Why pay attention to a market that competes for investors' money with Wall Street, where all the popular action is, except when the metals take a beating and it can be pointed out to the masses that their money is much safer in equities than to fiddle around with some barbaric relic.
Yet even where much gets written about gold and nowadays almost as much about silver, platinum rarely draws a lot of attention. Some of the reasons could be
- There is not nearly as much platinum around than silver or gold and most of what is available lies in the stockpiles of vehicle manufacturers for use in catalytic converters
- Platinum mines are situated in what many investors consider to be the less reputable parts of the investment world, mainly southern Africa and in Russia. As a result, these mines do not attract much attention from newsletter writers or other media that ply the mass markets
- There is little platinum freely available above ground and thus the white metal is not a good candidate for shorting - as some major player in the bullion markets is reputed to have discovered some time ago - nor is it suitable for large scale investing, though it is popular among small investors in Asia
The question of course is how one would have performed as an investor in platinum.
Then one examines the relative performance of the three metals over say the past 5 years, it is clear that gold consistently outperformed silver right up to mid-December last year. From 1998 to 2000 neither of the two metals did well; that was when gold sat firmly in the sights of the central banks, which leased the metal for sale in the open market at rates that reflected gold's role as super-money, but without including any risk premium for the catastrophe that now seems inevitable.

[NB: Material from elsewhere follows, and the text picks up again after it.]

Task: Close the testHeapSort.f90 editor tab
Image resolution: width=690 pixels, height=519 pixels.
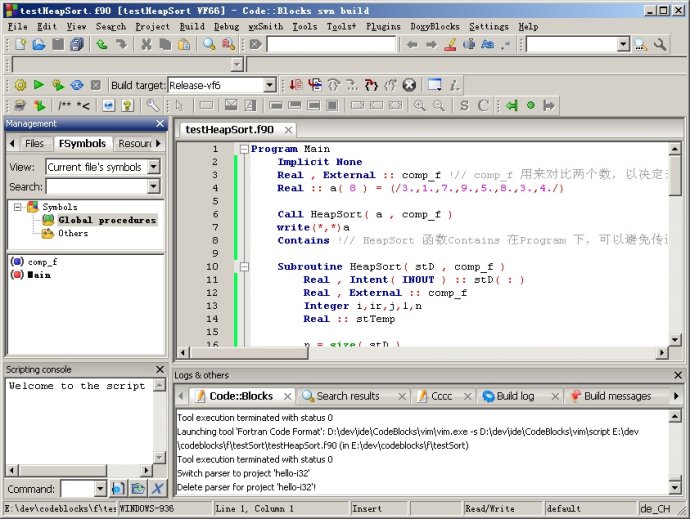Action: (288, 130)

Yet, despite the steep decline in the price of gold, silver fared even more poorly during this period. The reason now comes as surprise for many people, despite all that Ted Butler has written about the silver metal, namely that by comparison to available above ground supply there is an even larger short position in silver than in gold - discussed in some of the recent essays.
It is only since December that the silver price broke loose and started to outperform the gold price.
So if gold had the better of silver over most of the past 5 years, how does it shape up against platinum?
It turns out to have been 'No contest' for almost 10 years. Except for a period of about 2 years between 1997 and 1999, when gold just managed to hold its own, and again for 6 months during 2001 - when gold started off on its bull trend at the time when platinum plunged because motor manufacturers were de-stockpiling - platinum did far better than gold since at least 1996.
From the end of 1994 to the present, the price of platinum has more than doubled, rising 107%. During this period the price of gold gained just about 7%.. So it really is no contest over say the past 9 years. Let's consider only the gains since March 2001, when this still struggling yet quite magnificent gold bull market kicked off. Since then gold has gained almost 60%.
Over the same time period - end of March 2001 to the present - platinum managed a gain of 53%. So clearly gold is now catching up to platinum, albeit slowly.
Yet the situation is not so simple. From August 1999 to January 2001 the price of platinum gained more than 80% as motor manufacturers scrambled to build stockpiles of platinum and palladium in expectation of the steeply rising sales curves for their products. By end March - the reference date - the price of platinum was still near its highs. Then, later in 2001 a very steep bear market in the white metal developed when it was realised that the vehicle sales curves were no longer streaking skywards at an accelerating pace and that far too much platinum had been stockpiled, leading to a rapid sell-off.
The low in the price of platinum was reached quite soon, in October 2001, after which platinum did some streaking skywards of its own to post a 106% gain in just over two years, leaving gold way behind in its dust.
The near future
This is history. What can one expect of the future.
The best fit support line of the platinum bull market currently has a value of just $750/oz - way below the ruling price in the vicinity of $850/oz A large gap like that between the ruling price and the supporting trend line, or to a moving average, can be interpreted in two ways. The first is that the price gas run too far too fats and is due to correct back to the trending mean.
The second is that the trend - bullish in this case - is still accelerating.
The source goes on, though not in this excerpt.